----- INFORMACIÓN MOSTRADA -----

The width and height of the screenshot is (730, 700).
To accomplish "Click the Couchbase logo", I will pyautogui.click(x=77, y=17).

-----
----- INFORMACIÓN MOSTRADA -----

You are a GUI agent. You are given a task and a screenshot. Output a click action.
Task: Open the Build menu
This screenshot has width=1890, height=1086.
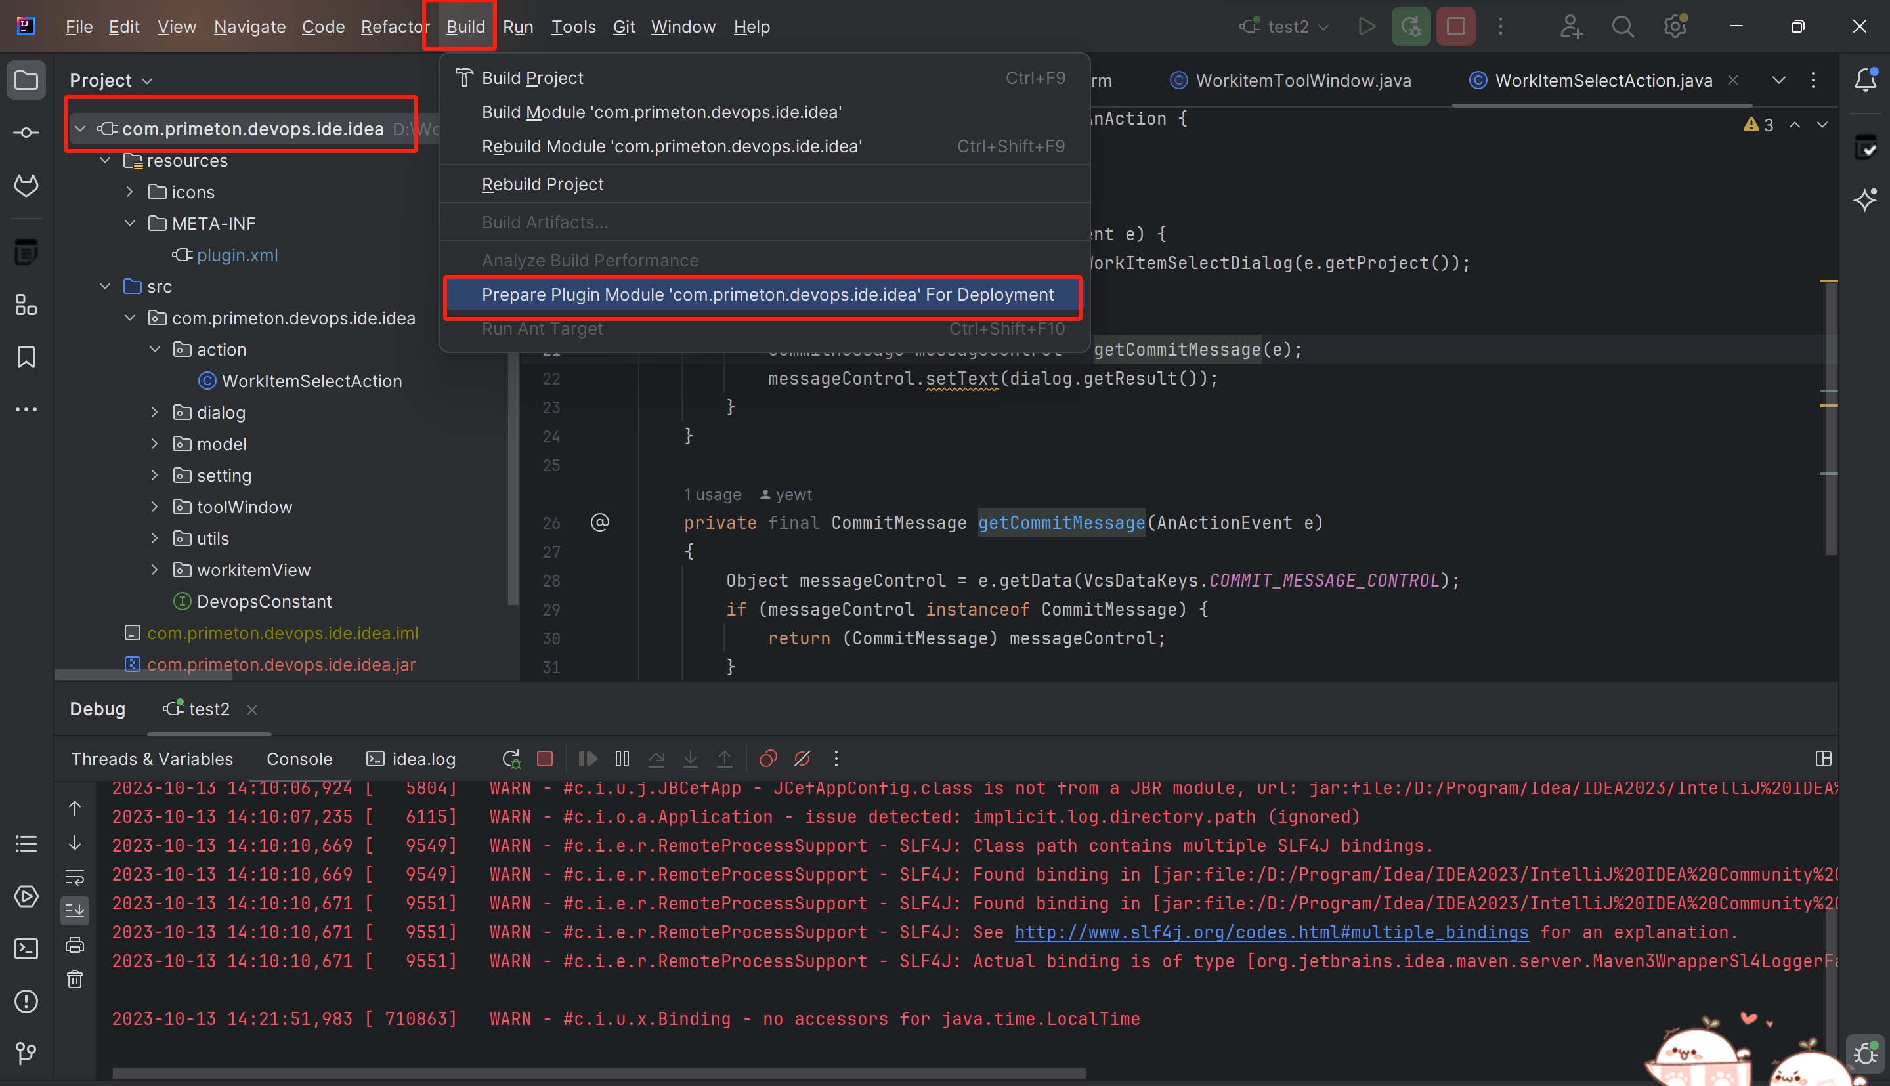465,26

-----
----- INFORMACIÓN MOSTRADA -----

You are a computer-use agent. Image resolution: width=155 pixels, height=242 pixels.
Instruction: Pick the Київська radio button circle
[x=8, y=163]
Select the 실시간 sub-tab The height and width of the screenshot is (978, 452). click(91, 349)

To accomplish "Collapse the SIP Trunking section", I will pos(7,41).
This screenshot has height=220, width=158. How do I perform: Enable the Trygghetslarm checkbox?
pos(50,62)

-----

## TAREA A REALIZAR
Reproduzca las líneas desde la que contiene "The width and" hasta la que contiene "will pyautogui.click(x=77, y=17).", ambas incluidas y sin omitir las solicitudes. Escale únicamente las coordenadas de las respuestas multiplicándolas por 2,1 y redondeándolas a números enteros, con las mitades hacia arriba.

## RESULTADO DE LA TAREA
The width and height of the screenshot is (730, 700).
To accomplish "Click the Couchbase logo", I will pyautogui.click(x=162, y=36).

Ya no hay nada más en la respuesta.